TN's reputation today is colored by recordings made during her days of failing health, particularly the Beethoven sonatas.

I have kept my copy of the Shostakovitch P&Fs she recorded, both because I enjoy them and because they are probably a reflection of the composer's intent. I usually listen to Woodward's version - that Bösendorfer is a fine instrument - but occasionally 'recalibrate' with hers.


----------



## Mandryka (Feb 22, 2013)

I'm going to put a whole bunch of her Bach recordings on symphonyshare. I have the Bach Partitas from 1980, the Well Tempered Clavier from the early 1970s, the French Suites from the mid 1980s and two English suites from 1965. I'm coming to the opinion that she had lost the genius by the start of 1980. The WTC and English Suites are well worth hearing though. The later ones are fine, but nowhere near as daring.

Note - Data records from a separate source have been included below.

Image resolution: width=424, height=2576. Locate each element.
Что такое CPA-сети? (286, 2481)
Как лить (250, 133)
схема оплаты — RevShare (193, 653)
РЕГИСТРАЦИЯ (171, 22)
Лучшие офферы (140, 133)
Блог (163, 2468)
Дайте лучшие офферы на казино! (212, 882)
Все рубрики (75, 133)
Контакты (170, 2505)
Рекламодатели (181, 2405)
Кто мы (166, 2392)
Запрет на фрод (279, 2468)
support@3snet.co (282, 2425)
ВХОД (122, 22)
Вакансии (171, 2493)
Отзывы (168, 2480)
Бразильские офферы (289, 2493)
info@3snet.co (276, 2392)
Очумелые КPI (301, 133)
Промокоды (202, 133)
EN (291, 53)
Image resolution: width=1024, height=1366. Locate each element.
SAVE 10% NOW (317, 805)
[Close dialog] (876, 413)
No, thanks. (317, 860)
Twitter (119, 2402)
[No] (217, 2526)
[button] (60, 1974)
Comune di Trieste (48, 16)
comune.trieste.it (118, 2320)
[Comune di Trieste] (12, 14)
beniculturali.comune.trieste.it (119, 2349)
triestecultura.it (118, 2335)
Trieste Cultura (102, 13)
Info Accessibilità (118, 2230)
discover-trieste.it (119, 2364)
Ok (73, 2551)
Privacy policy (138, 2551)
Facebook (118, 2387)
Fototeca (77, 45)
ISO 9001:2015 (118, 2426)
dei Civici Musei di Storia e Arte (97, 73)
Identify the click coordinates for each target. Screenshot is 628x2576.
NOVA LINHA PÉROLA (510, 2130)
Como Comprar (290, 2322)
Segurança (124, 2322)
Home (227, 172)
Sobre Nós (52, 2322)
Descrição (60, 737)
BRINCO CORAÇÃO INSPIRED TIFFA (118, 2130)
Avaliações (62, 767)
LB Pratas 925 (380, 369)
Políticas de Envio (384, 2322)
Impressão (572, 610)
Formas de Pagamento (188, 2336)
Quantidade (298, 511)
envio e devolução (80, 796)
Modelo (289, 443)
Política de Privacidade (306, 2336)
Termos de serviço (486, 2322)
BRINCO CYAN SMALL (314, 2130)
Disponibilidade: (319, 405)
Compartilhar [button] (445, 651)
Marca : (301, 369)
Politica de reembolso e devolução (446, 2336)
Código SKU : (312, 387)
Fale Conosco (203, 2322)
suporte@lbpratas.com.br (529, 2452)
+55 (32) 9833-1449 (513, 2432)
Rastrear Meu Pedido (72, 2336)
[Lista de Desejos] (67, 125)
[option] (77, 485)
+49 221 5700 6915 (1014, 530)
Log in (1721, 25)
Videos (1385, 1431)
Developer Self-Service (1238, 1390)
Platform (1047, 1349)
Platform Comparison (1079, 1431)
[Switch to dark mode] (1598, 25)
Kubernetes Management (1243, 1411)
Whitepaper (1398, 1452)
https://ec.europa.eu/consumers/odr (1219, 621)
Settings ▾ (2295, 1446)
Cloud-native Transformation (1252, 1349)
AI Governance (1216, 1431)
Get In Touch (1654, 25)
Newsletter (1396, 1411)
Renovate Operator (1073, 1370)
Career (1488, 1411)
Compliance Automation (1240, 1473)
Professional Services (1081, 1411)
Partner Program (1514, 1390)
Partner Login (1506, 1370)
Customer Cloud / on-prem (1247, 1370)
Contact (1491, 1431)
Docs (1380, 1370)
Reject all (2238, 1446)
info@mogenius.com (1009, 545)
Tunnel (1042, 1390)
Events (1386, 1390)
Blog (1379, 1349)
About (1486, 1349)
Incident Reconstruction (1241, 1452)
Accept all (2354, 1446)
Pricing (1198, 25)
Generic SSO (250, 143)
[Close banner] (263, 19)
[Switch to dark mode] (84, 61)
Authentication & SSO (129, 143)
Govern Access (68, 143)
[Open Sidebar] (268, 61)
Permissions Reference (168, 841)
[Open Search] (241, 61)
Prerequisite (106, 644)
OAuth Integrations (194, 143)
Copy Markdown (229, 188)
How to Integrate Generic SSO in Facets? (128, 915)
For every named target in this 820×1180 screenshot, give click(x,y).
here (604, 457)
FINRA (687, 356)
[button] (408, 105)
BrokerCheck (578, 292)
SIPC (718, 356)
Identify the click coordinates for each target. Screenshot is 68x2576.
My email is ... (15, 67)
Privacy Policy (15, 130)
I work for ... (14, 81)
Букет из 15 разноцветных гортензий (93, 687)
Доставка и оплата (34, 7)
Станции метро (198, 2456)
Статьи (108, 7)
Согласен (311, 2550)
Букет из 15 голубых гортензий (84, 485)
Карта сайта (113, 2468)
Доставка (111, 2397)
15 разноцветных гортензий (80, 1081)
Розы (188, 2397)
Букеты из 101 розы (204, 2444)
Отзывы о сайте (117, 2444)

What I've heard of the Beethoven has been embarassing. But I haven't heard much from the set. I've ordered her Diabelli Variations but the CD hasn't arrived yet. I'm not sure if I've ordered the 1979 or the 1981 performance.


----------



## Guest (Nov 7, 2013)

I like her Bach Goldberg Variations on Hyperion.


----------



## Bulldog (Nov 21, 2013)

For me, it's easily her Shostakovich Op. 87 - any of her three recordings. For an industrial strength interpretation and bleakness to die for, she can't be beat.


----------



## Mandryka (Feb 22, 2013)

joen_cph said:


> Interesting post. You mention recordings I haven´t heard, and the Bach WTC sounds intriguing.
> 
> I usually find her good, it´s a rather heavy and masculine, Gilels-like style.
> 
> ...


Seeing this tread come up again has reminded me that I meant to thank you for pointing out that Nikolayeva on-line discography, which was very helpful.

One recording I found through it, still in print, is her Bach Partita 4 on Hungaroton. I think it's wonderful.


----------